Every time DeepSWE comes up, agentic-coding users seem to ask the same thing:
Where is Composer 2.5?
DeepSWE has GPT-5.5, Opus, Sonnet, Kimi, Gemini, DeepSeek, Qwen, etc. But Composer 2.5, one of the main models people actually use inside Cursor, has no official DeepSWE row yet.

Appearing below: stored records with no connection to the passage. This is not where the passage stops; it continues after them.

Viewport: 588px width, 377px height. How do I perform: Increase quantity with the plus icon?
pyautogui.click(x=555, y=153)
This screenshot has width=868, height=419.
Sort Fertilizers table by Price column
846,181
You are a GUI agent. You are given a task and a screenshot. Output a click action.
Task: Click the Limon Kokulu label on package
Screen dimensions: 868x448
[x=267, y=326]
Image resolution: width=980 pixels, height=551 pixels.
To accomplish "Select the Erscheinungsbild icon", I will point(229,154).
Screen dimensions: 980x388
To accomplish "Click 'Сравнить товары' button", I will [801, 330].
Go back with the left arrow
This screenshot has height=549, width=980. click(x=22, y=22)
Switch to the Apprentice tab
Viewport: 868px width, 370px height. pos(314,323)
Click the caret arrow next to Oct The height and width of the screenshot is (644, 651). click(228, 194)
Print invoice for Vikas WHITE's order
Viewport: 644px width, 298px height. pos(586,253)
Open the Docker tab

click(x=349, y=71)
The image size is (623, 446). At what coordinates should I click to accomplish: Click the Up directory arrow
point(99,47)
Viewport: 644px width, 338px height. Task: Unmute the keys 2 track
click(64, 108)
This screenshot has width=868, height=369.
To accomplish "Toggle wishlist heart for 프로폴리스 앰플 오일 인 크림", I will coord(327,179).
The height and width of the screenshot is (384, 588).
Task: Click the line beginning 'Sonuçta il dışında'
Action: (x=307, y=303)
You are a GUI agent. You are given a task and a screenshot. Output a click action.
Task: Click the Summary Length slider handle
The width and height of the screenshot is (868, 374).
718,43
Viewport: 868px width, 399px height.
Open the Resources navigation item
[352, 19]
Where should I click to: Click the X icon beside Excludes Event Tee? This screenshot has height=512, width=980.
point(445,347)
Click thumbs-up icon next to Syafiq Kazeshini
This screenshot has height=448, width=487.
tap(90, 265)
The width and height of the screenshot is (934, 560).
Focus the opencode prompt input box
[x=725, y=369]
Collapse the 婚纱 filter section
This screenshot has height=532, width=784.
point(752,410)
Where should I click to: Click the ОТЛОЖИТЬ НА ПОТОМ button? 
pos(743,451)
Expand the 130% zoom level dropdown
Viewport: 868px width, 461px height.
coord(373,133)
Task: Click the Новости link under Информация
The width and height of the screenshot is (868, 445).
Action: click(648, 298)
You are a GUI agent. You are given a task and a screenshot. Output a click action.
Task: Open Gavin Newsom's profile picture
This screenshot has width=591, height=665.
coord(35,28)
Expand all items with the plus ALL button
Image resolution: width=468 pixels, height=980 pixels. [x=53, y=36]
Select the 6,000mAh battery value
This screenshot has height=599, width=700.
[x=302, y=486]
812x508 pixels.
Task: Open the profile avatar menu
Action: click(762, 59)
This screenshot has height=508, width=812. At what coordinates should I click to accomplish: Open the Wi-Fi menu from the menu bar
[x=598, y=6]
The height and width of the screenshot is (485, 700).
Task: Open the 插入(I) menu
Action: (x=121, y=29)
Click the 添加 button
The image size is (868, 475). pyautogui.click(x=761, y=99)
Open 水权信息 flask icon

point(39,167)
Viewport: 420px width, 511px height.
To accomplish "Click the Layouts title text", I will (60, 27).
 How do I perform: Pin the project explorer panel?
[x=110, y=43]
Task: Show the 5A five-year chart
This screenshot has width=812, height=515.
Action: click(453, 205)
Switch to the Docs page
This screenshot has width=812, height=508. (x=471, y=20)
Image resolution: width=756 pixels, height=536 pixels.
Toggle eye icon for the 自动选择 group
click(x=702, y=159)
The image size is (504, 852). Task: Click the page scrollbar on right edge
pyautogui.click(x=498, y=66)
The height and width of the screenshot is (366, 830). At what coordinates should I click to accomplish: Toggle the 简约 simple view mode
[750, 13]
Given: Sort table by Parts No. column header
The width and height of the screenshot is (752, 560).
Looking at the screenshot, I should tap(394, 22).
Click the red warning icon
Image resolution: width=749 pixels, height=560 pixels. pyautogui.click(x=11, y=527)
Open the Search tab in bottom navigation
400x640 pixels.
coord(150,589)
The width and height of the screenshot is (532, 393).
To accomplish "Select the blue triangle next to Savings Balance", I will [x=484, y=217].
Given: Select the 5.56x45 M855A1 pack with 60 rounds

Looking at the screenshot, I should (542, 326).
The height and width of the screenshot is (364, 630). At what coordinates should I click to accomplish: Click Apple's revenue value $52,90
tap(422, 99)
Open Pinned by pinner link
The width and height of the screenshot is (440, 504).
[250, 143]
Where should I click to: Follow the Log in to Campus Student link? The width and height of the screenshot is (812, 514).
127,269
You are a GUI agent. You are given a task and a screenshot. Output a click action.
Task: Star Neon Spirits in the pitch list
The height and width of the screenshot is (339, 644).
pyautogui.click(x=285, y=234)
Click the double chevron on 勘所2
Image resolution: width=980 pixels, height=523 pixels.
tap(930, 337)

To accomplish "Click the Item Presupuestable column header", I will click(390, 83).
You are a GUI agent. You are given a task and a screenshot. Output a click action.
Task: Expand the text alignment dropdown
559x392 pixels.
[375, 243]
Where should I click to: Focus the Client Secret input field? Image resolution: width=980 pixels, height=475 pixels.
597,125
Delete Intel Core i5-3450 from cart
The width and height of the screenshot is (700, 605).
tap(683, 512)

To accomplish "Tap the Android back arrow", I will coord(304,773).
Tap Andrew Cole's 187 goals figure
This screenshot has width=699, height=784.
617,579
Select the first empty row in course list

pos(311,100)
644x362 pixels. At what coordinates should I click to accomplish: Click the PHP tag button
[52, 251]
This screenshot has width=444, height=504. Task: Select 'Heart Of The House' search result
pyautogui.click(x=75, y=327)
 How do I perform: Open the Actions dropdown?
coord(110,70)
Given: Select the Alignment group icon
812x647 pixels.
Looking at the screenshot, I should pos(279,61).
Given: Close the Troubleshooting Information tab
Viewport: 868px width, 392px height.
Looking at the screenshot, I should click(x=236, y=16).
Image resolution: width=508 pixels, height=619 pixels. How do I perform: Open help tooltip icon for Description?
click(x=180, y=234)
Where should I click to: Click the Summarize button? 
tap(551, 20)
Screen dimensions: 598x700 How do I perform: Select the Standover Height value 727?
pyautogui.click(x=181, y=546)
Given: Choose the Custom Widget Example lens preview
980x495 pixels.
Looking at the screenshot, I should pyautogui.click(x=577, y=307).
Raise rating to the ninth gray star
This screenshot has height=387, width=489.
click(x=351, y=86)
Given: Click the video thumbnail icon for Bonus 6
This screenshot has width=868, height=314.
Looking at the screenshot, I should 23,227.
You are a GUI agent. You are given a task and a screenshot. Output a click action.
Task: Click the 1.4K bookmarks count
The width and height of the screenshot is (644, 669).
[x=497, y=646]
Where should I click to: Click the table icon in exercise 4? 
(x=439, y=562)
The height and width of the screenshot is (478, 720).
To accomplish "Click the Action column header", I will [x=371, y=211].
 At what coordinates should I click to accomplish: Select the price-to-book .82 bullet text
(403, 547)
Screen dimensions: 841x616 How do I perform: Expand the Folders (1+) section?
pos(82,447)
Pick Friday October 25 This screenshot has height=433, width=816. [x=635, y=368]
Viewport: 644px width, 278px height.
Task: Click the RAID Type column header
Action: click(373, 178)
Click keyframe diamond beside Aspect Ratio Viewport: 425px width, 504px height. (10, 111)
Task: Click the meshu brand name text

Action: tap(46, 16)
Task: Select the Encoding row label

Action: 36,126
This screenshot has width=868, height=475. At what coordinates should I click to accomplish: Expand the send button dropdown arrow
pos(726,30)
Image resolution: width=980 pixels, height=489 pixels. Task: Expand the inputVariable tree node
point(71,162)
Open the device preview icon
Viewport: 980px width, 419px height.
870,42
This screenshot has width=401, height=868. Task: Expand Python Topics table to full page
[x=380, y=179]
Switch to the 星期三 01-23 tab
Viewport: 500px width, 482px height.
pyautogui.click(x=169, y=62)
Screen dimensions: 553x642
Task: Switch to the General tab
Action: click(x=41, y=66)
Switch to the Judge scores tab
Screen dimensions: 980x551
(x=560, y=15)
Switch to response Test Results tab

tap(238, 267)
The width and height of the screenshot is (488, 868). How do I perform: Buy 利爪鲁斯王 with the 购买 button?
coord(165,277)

So I tried a benchmark-linking estimate.
CursorBench 3.1 has Composer 2.5. DeepSWE does not. But both share several other model-effort configurations.
So the question becomes: if we use those shared rows as a bridge, where would Composer 2.5 roughly land on DeepSWE?
I recomputed DeepSWE Pass@1 from trial-level data, normalized model names and reasoning-effort labels, then matched overlapping model-effort pairs between DeepSWE and CursorBench 3.1.
Then I estimated Composer 2.5 using several linking checks: ordinary least squares regression, ridge-style regression, Theil-Sen robust regression, linear equating, equipercentile equating, nearest-neighbor imputation, bootstrap plus leave-one-out sensitivity, and a median-delta baseline.
This is not an official DeepSWE result. It is an estimate from overlapping model-effort pairs, meant to ask whether Composerโs CursorBench performance could transfer to DeepSWE-style long-horizon software-engineering tasks.